Further granularity from Lookonchain notes that U.S.-based spot ETH ETFs recorded a net inflow of 36,439 ETH ($92.2 million) on July 4 and $148.6 million on July 3, highlighting daily institutional appetite. With Bitwise CIO Matt Hougan forecasting up to $10 billion of ETH ETF inflows in H2 2025, growth in this channel appears poised to accelerate.
4. Institutional Stakebuilding: The SharpLink Gaming Case
On July 4, Nasdaq-listed SharpLink Gaming announced it holds 205,634 ETH—worth roughly ¥78.5 billion (US$560 million)—after buying 7,689 ETH at ~$2,501 per token between June 28 and July 4. The firm plans to deploy an additional $37.2 million raised in recent funding rounds to further ETH purchases.
SharpLink’s accumulation strategy exemplifies how institutional-grade entities leverage market dips to secure long-term positions, reinforcing the narrative that professional investors view Ethereum as a core infrastructure asset.
5. Ethereum Foundation Outflows: A Counterbalance
Conversely, CryptoQuant data indicates that the Ethereum Foundation withdrew 1,000 ETH ($2.5 million) on July 6, marking its 21st outflow since April and totaling ~$53 million in moved funds. While these withdrawals have historically funded development, grants, and ecosystem initiatives, they temporarily increase circulating supply, which could exert short-term selling pressure.

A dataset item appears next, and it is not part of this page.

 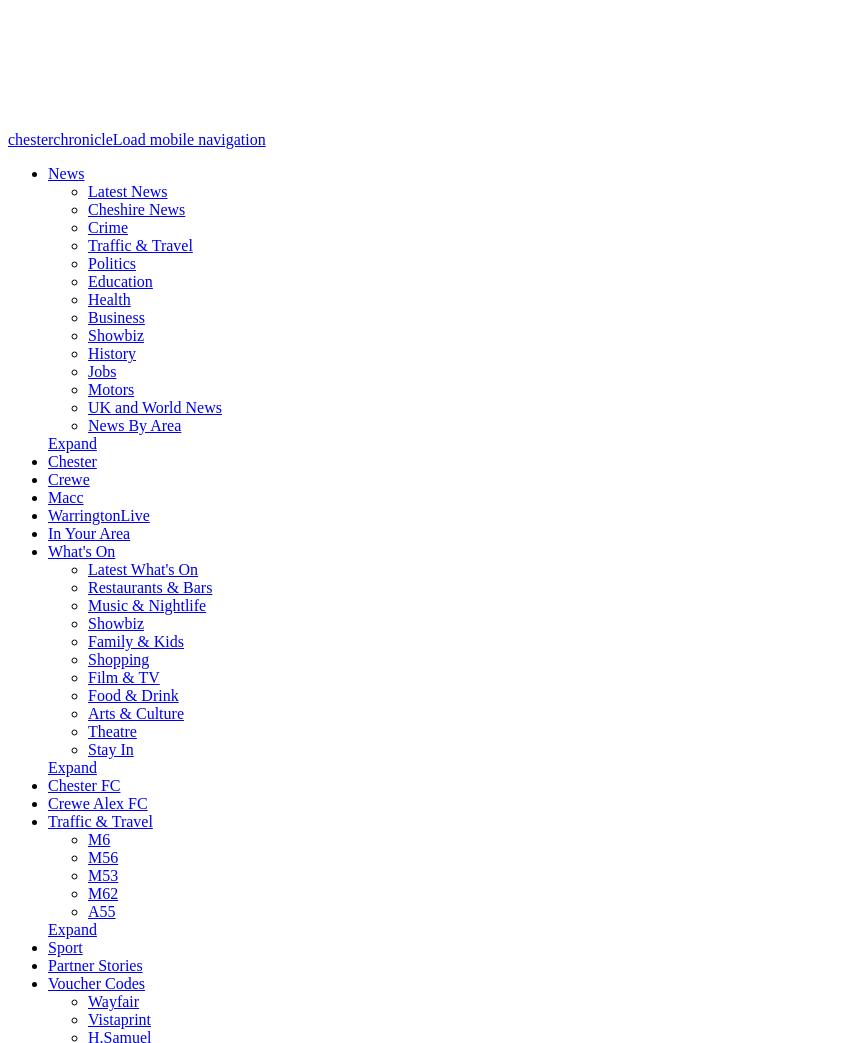 I want to click on 'Partner Stories', so click(x=94, y=964).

Balancing these outflows, however, are the more substantial demand metrics from whales and ETF inflows, suggesting overall supply-demand dynamics remain tilted bullishly.

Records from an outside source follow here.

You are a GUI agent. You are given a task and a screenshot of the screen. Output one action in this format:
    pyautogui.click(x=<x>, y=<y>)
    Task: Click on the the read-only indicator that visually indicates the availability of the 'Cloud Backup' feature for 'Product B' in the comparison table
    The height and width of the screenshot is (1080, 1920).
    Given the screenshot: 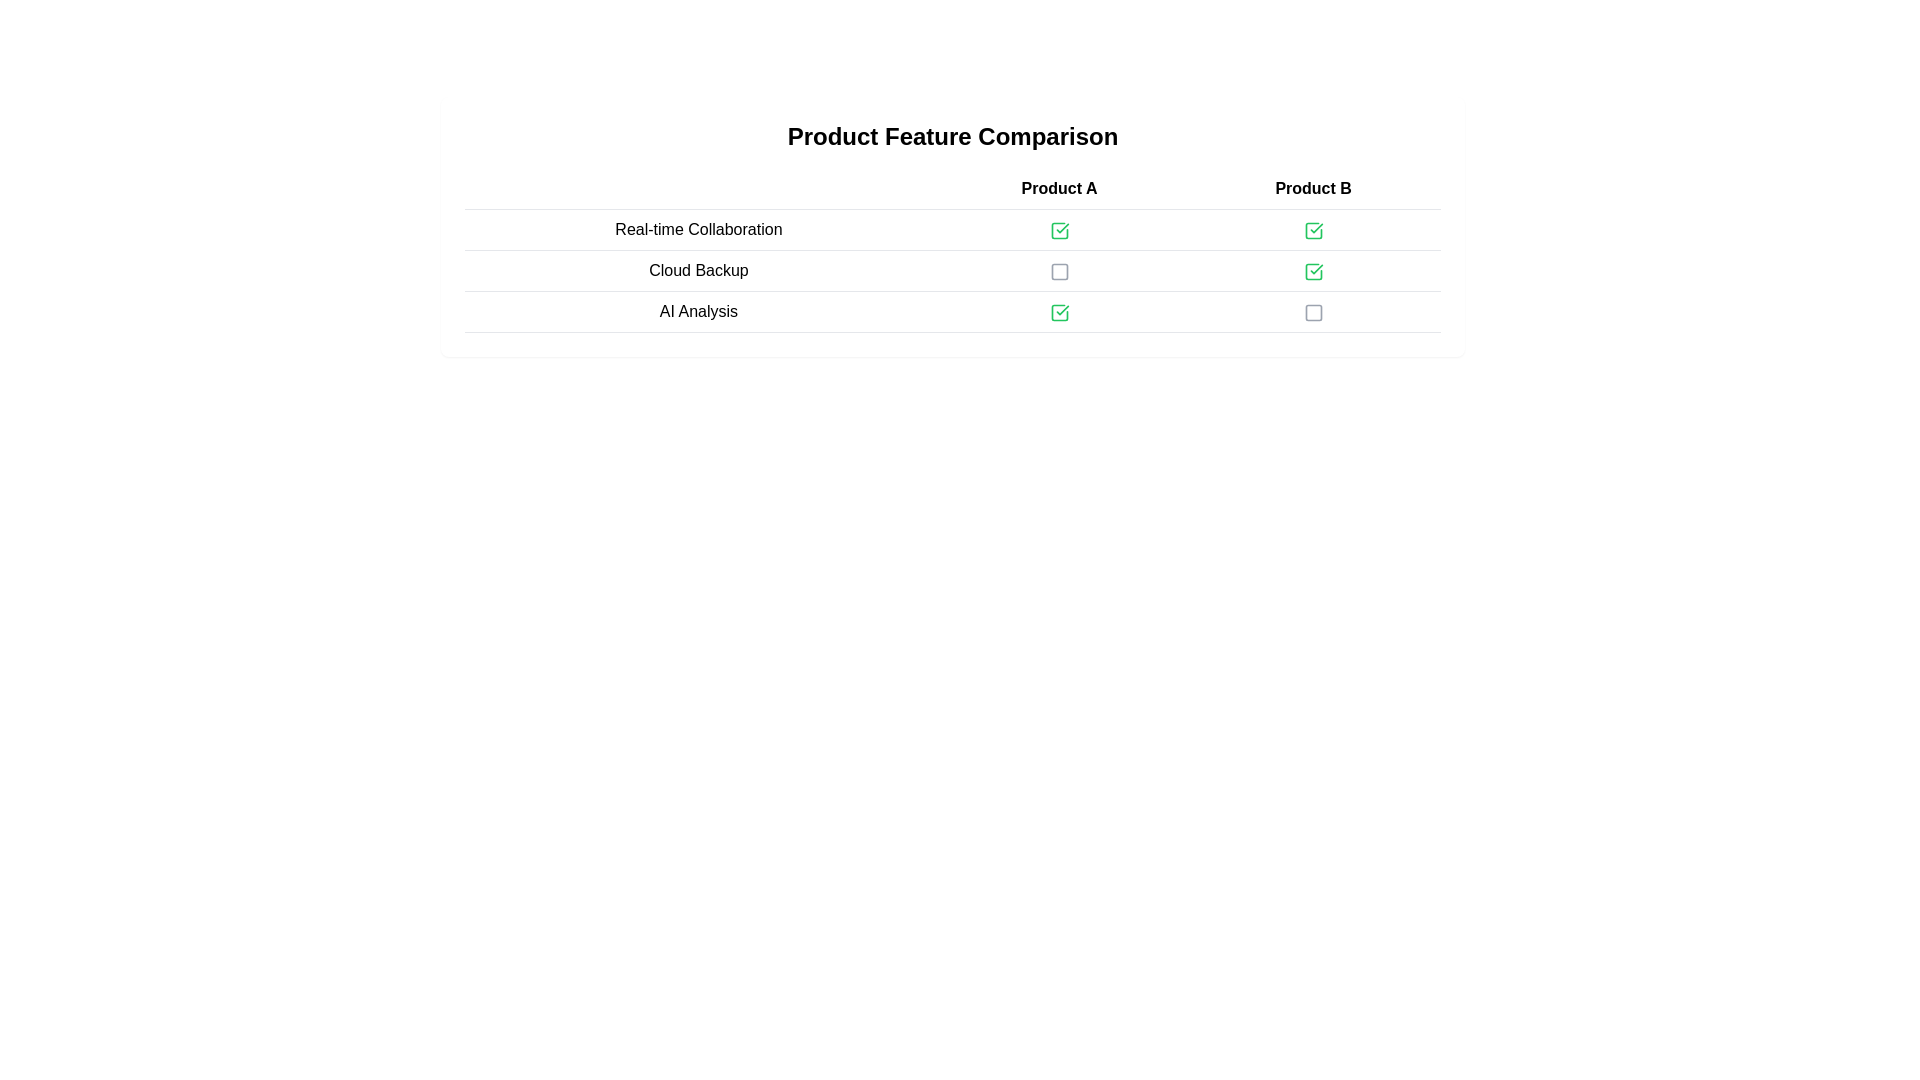 What is the action you would take?
    pyautogui.click(x=1313, y=270)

6. Supply-Demand Dynamics and Price Implications
The synchronization of record accumulation at $2,500, whale hodling surges, and institutional ETF inflows points to an increasingly constrained supply base. Centralized exchanges now hold approximately 18 million ETH—a multi-year low—while growing amounts shift into cold storage or custodian wallets.
This reduced sell-side liquidity, coupled with anticipatory buying at key levels, sets the stage for robust price support. If historical patterns repeat—such as the 2022 mid-cycle rally or the late-2020 surge—ETH could see a breakout from the current $2,600–$2,800 consolidation toward fresh highs.
Conclusion
Ethereum’s $2,500 accumulation zone has emerged as a critical support, underpinned by 3.45 million ETH purchases, mega whale accumulation now at 41 million ETH, and persistent institutional ETF inflows. SharpLink Gaming’s hefty stakebuilding and continued demand from spot ETFs—averaging $200+ million per week—contrast with modest Ethereum Foundation outflows. As supply on exchanges plummets to multi-year lows, these converging signals herald a tightening market ahead of potential upside moves. For investors hunting new crypto assets and reliable yield sources, Ethereum’s current dynamics suggest both a strategic entry point and a reinforcing macro trend toward broader institutional adoption.